The number of patients with PH is increasing, and combination therapy with pulmonary vasodilators, including prostacyclin pathway agonists, endothelin receptor antagonists, and nitric oxide–cyclic guanosine monophosphate enhancers, has been shown to improve prognosis and quality of life (23). Numerous studies have measured the expression of many related genes and proteins in the context of human PH, including VEGF (23). However, the mechanisms underlying PH development have remained elusive, and targeted therapies specific to PH are still lacking.

We recently developed a novel 3D-imaging system enabling the visualization of the murine pulmonary vasculature. The use of this system revealed a significant proliferation of ECs, together with SMCs, extending to the peripheral lung tissue in the Hx-PH mouse model (12). This response was not detected using conventional 2D histological examination. With this novel 3D-imaging system, the EC proliferation also was found to be more obvious in Hx-PH than in the severer SuHx model of PH. The angiogenic response patterns reflected the expression of the angiogenesis-related genes Vegfa and Ppargc1a in the acute phase after hypoxic exposure.
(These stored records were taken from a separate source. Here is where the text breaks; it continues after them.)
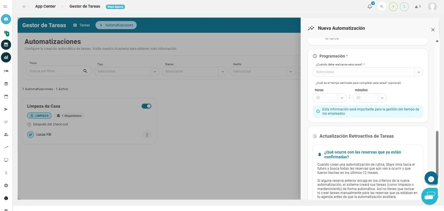Image resolution: width=444 pixels, height=211 pixels.
Task: Toggle the Limpeza da Casa automation switch
Action: tap(146, 106)
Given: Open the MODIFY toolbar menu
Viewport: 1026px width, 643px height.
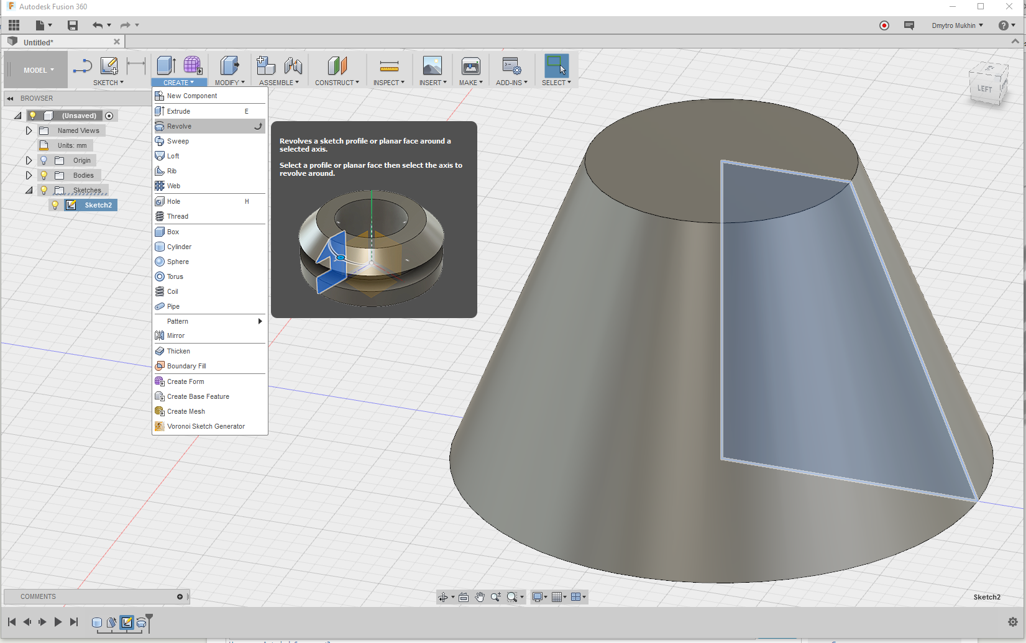Looking at the screenshot, I should coord(229,83).
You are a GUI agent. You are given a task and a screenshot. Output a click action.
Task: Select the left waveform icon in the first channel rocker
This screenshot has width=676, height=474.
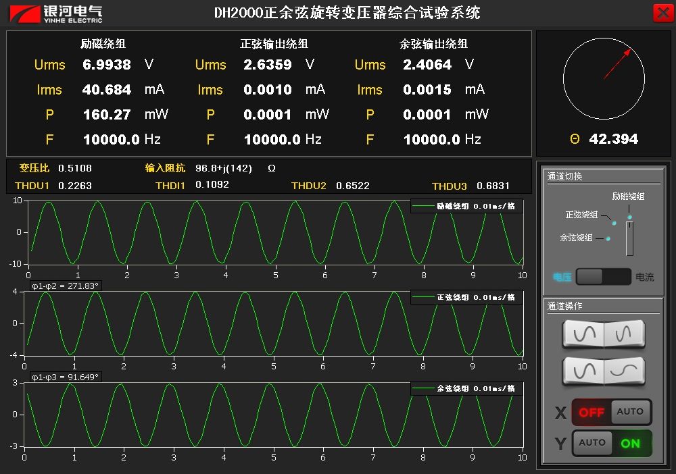pos(585,333)
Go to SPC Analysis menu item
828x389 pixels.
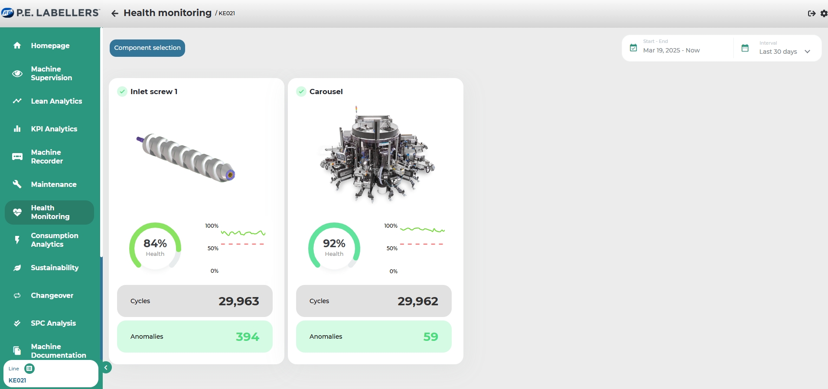[x=53, y=323]
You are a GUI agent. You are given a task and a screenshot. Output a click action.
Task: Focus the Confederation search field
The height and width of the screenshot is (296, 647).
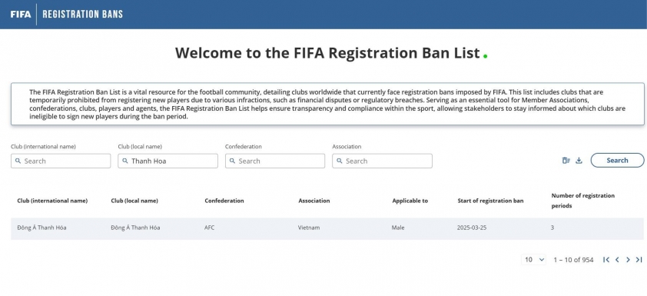coord(275,161)
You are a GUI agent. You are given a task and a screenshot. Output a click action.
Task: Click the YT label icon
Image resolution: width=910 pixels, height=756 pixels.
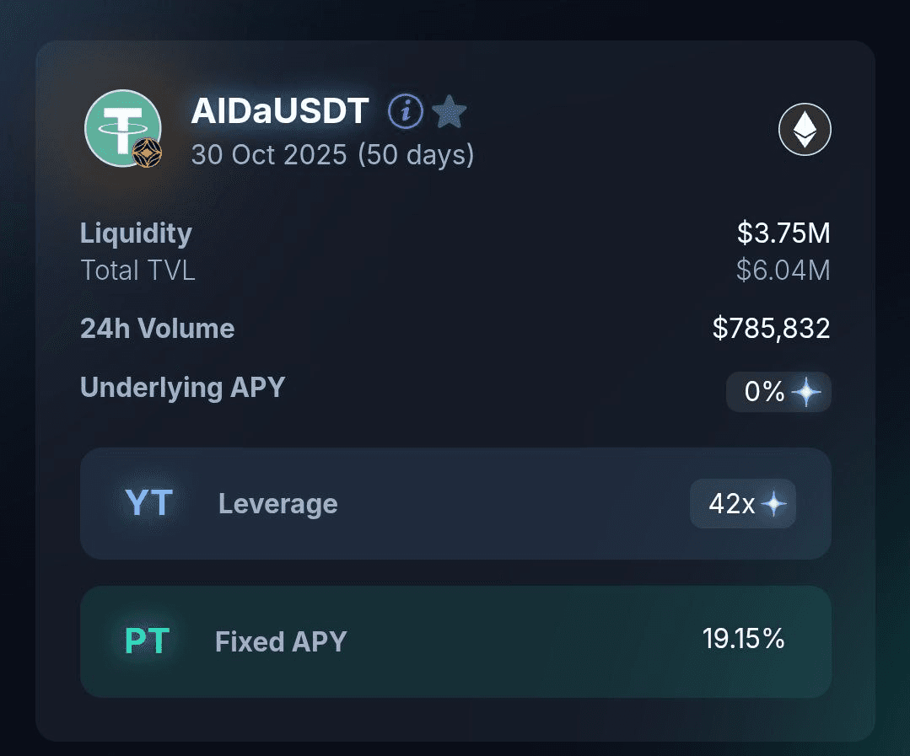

This newly identified angiogenic response appears to be essential for the adaptation to acute hypoxic exposure and maintenance of EC function but was suppressed after treatment with SU5416, a VEGFR2 TKI. It has been shown that cabozantinib, which is a more potent VEGFR2 TKI, could not induce severe PH in hypoxic rats and SU5416 might exert a pathogenic effect via combined VEGFR2 and BMPR2 signaling inhibition (10) and/or activation of aryl hydrocarbon receptor signaling (24) under hypoxic conditions. However, in the present study, administration of cabozantinib to hypoxic mice exacerbated Hx-PH with suppression of Ppargc1a and Vegfa expression as well as SU5416. These conflicting results should be due to the difference in response to VEGFR TKI between rats and mice, and further investigations are required to confirm that VEGFR2 inhibition itself induces exacerbation of Hx-PH in mice.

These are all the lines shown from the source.